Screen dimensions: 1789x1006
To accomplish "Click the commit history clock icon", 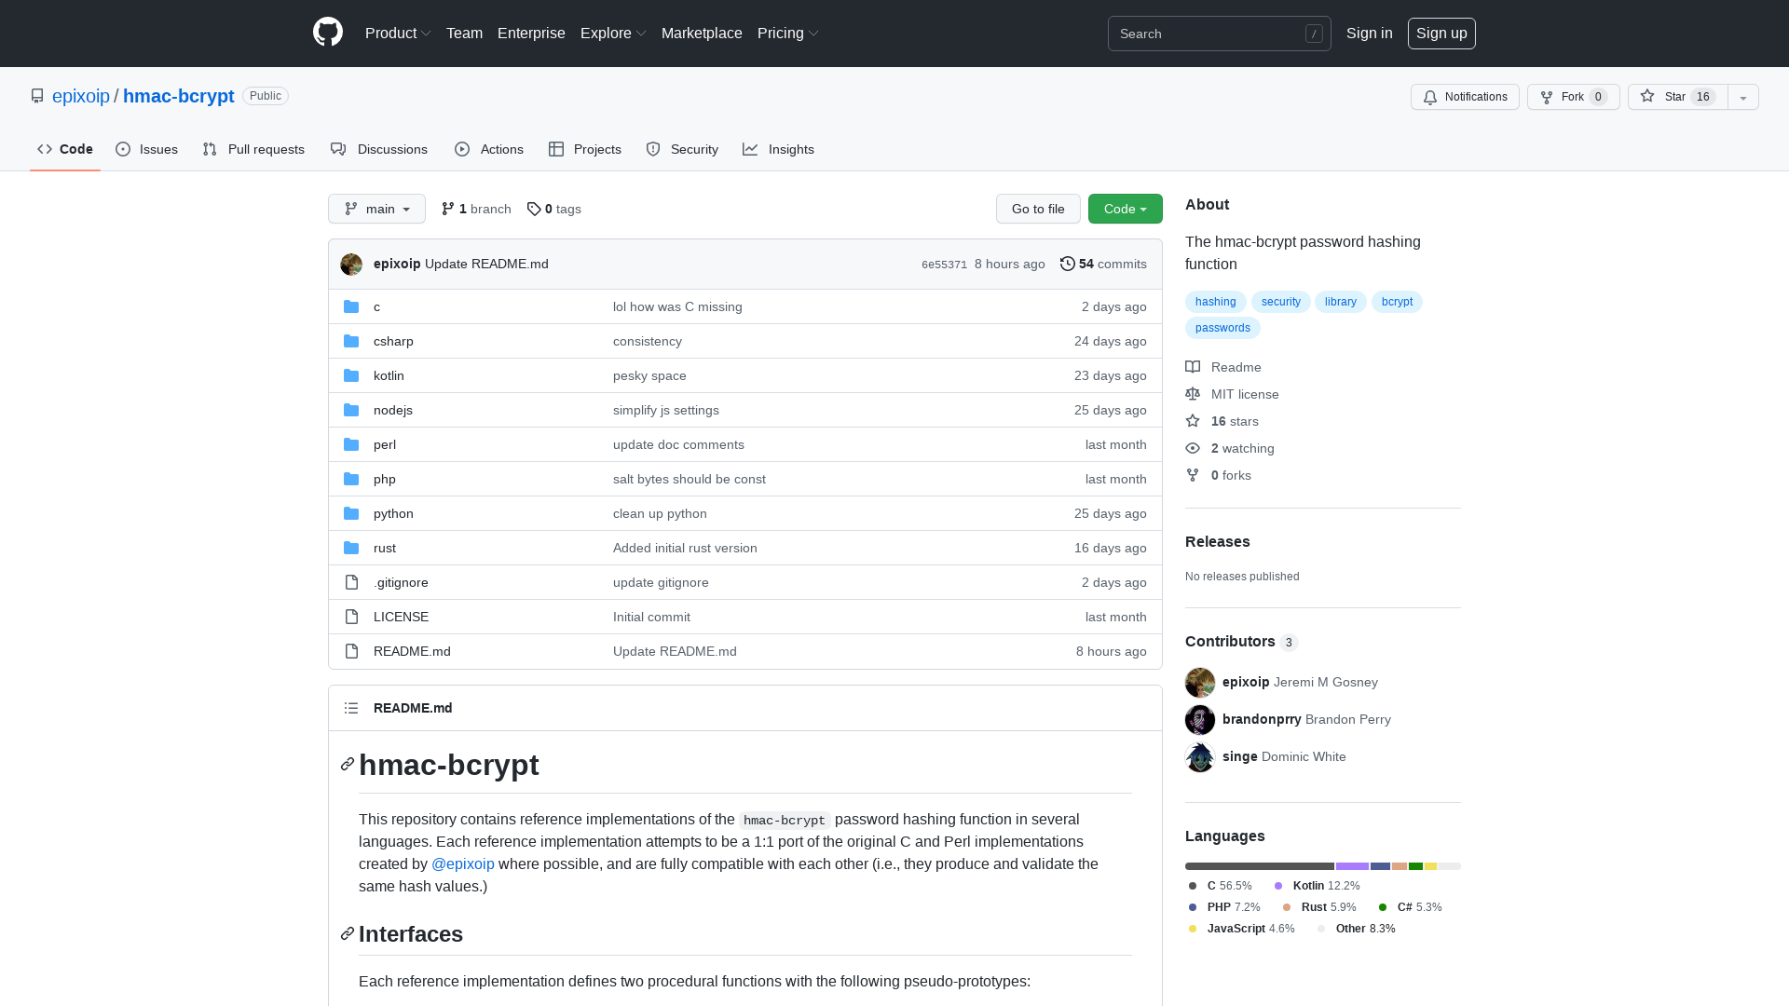I will point(1068,264).
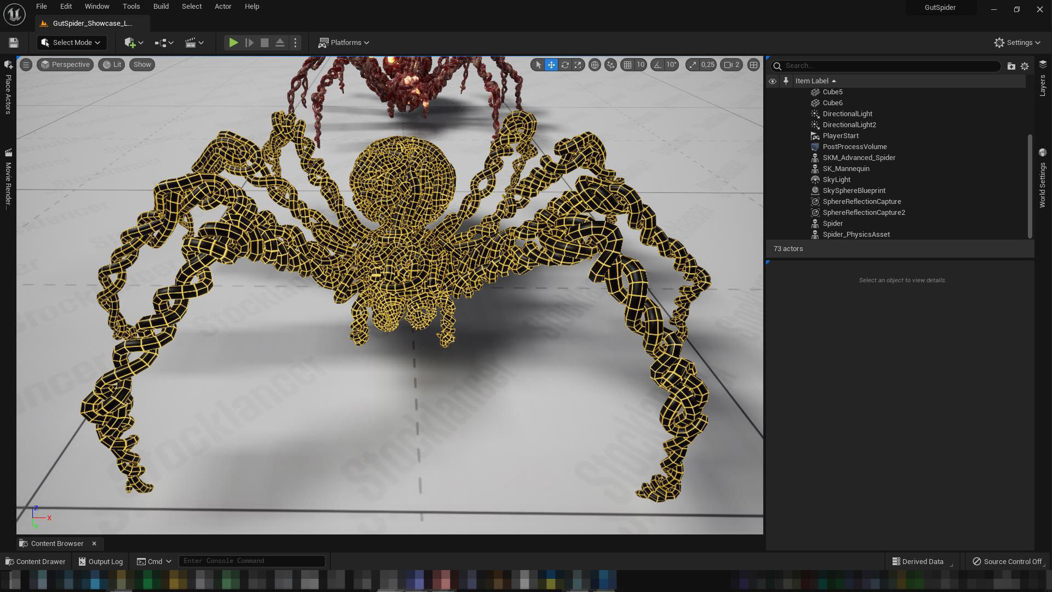
Task: Toggle visibility eye column in Outliner
Action: [x=773, y=81]
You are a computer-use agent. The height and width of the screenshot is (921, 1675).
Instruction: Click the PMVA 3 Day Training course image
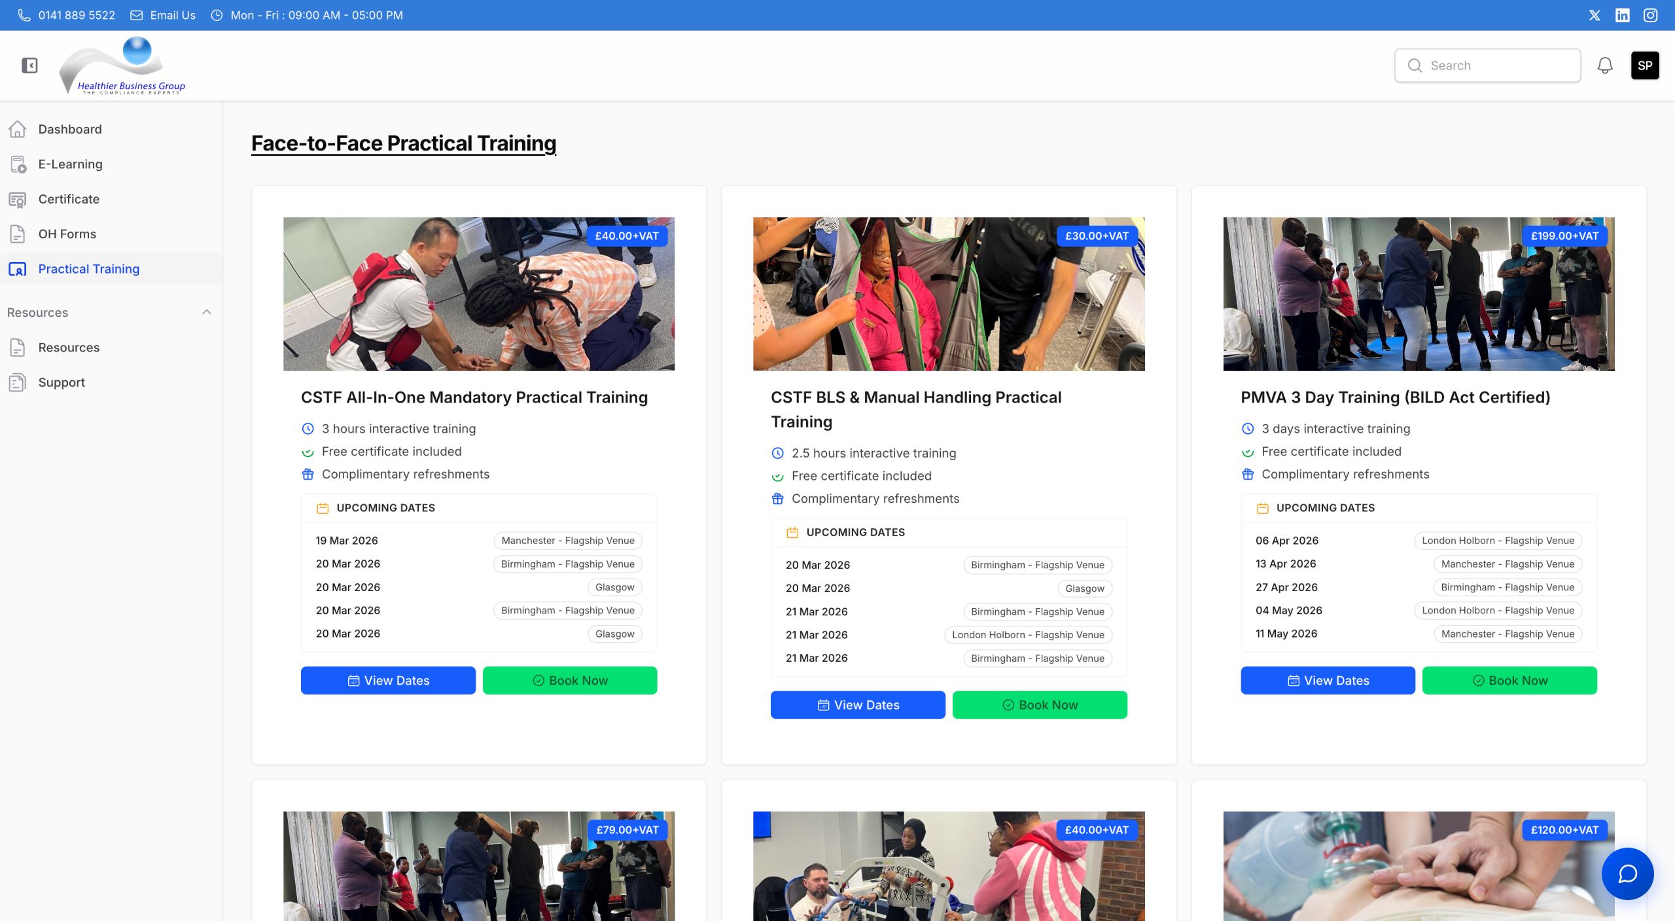(1419, 294)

■ ■ ■

## Work order
Take the lines from the one containing "You are a computer-use" through the last line of the listing and repeat them exactly. Omit the pictures.

## Task solution
You are a computer-use agent. The height and width of the screenshot is (921, 1675).
Instruction: Click the PMVA 3 Day Training course image
(1419, 294)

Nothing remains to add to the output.